Am. J. Respir. Crit. Care Med.,
Volume 157, Number 2, February 1998, 645-649
Multiple Cases of Life-threatening Adenovirus
Pneumonia in a Mental Health Care Center
JAMES R.
KLINGER,
MARIA PIA
SANCHEZ,
LINDA A.
CURTIN,
MARGARET
DURKIN,
and
BELA
MATYAS
Divisions of Pulmonary and Critical Care Medicine and Infectious Diseases, Rhode Island Hospital and Brown University School of
Medicine, and The Rhode Island Department of Health, Providence, Rhode Island
Eighteen cases of pneumonia developed during an outbreak of adenovirus infection in a chronic psychiatric care facility. The six patients most severely affected were admitted to the intensive care unit
(ICU) at our institution. Four of these patients developed septic shock. We report the presentation,
disease progression, and response to treatment of these patients. Clinical features consisted of high
fever, nonproductive cough, and dense lower lobe infiltrates. Laboratory abnormalities included transient fall in white blood cell and platelet counts, and elevations of transaminases, lactate dehydrogenase (LDH), and creatinine phosphokinase (CPK). Five patients were intubated for hypoxemia and
four developed the acute respiratory distress syndrome (ARDS) and septic shock (mean cardiac output, 14.1 ± 1.3 L /min; cardiac index, 6.4 ± 0.4 L /min/min2; systemic vascular resistance, 326 ± 107 dyne
cm/s2). All patients recovered and were discharged back to the chronic care facility except for one patient with chronic renal failure who died 2 mo after admission.
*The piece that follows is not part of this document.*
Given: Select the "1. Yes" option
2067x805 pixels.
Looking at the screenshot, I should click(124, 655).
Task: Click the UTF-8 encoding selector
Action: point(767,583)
Adenovirus (serotype 35) was isolated from the respiratory secretions of five patients and antibody titers increased 6-fold in the other.
These patients constitute the largest series of patients with ARDS and septic shock caused by adenovirus pneumonia and the first outbreak of multiple cases of adenovirus pneumonia in immunocompetent civilian adults occurring from a single source.